The U.S. government has charged former National Security Agency contractor Edward Snowden with espionage and theft.
Snowden, now holed up in Hong Kong, has admitted providing information to the news media about two highly classified NSA surveillance programs.
A one-page criminal complaint unsealed Friday in federal court in Alexandria, Va., says Snowden engaged in unauthorized communication of national defense information and willful communication of classified communications intelligence information. Snowden also is charged with theft of government property.
All three carry a maximum 10-year prison penalty.
The Washington Post quoted U.S. officials as saying that the United States has asked Hong Kong to detain Snowden on a provisional arrest warrant.
Meanwhile, an Icelandic business executive said Friday that a private plane is on standby to transport Snowden from Hong Kong to Iceland.
Olafur Vignir Sigurvinsson said he has not spoken directly with Snowden but has been in touch with a third party representing him.

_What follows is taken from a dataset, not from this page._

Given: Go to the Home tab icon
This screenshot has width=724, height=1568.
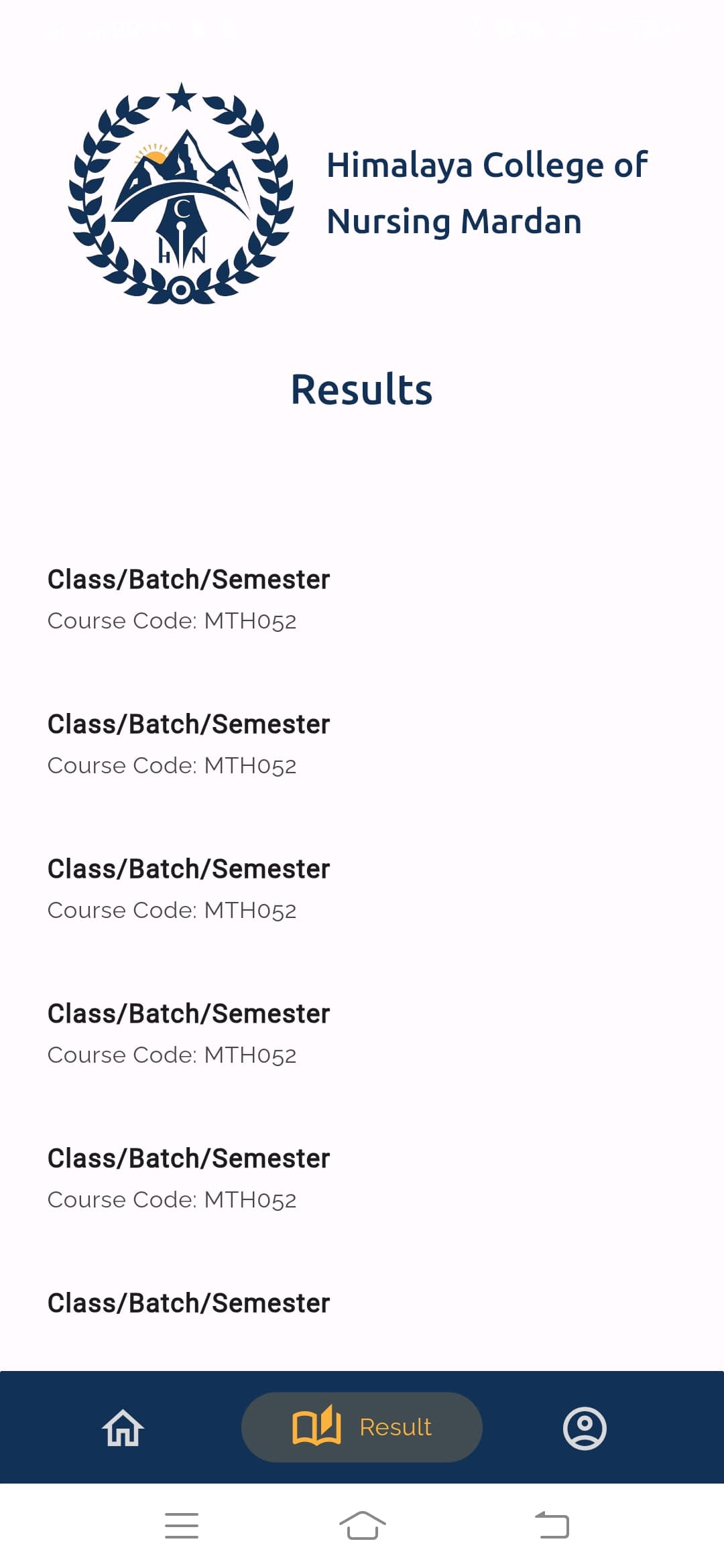Looking at the screenshot, I should tap(123, 1427).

The businessman, who has connections to the WikiLeaks secret-spilling organization, said he has access to planes in Hong Kong and mainland China that Snowden could use.
But Iceland’s government says it has not received an asylum request from Snowden.
Iceland Interior Ministry spokesman Johannes Tomasson said Snowden hasn’t approached the ministry and could initiate an asylum request if he was already in Iceland.
When asked about the reports of Sigurvinsson chartering a private plane to fly Snowden to Iceland, Tomasson said: “We don’t object to that. But we don’t have any knowledge other than what has been in the news. We can’t comment any further on that.”
Disclosure of the criminal complaint against Snowden came as President Barack Obama held his first meeting with a privacy and civil liberties board and his intelligence chief sought ways to help Americans understand more about sweeping government surveillance efforts.
The five members of the obscure Privacy and Civil Liberties Oversight Board huddled with Obama in the White House Situation Room, questioning the president on the two National Security Agency programs that have stoked controversy after the extent of U.S. phone and Internet records the government collects were publicly disclosed.
Obama has insisted the programs are subject to intense judicial and congressional oversight and says he’s confident his administration is striking the proper balance between national security and privacy
Still, in an attempt to show Obama is serious about welcoming a public discussion about the proper balance, the White House said Obama and his aides would start meeting with a range of interested parties to talk digital privacy — starting with Friday’s meeting.
“He certainly believes that we need to evaluate them consistently and debate them and make judgments about how we’re striking that balance,” said White House spokesman Jay Carney.
The White House did not allow press coverage of the meeting. Members of the privacy board — a federal oversight panel that reviews anti-terror programs to ensure that privacy concerns are taken into account — left the White House without speaking to reporters.
At the same time, an effort was under way to determine whether more details about the programs could be declassified to facilitate greater public understanding of what the government can and can’t do.
The White House said that at Obama’s direction, his counterterrorism adviser, Lisa Monaco, had asked Director of National Intelligence James Clapper to review possible declassification of opinions from the Foreign Intelligence Surveillance Court, which approves the surveillance efforts.
The government has already lifted some of the secrecy surrounding the programs. But the legal opinions from the highly secretive court remain private.
The privacy board was created in 2004 but has operated sporadically ever since, given congressional infighting and at times, censorship by government lawyers. The board was dormant during Obama’s first term and only became fully functional in May, before the NSA programs became public.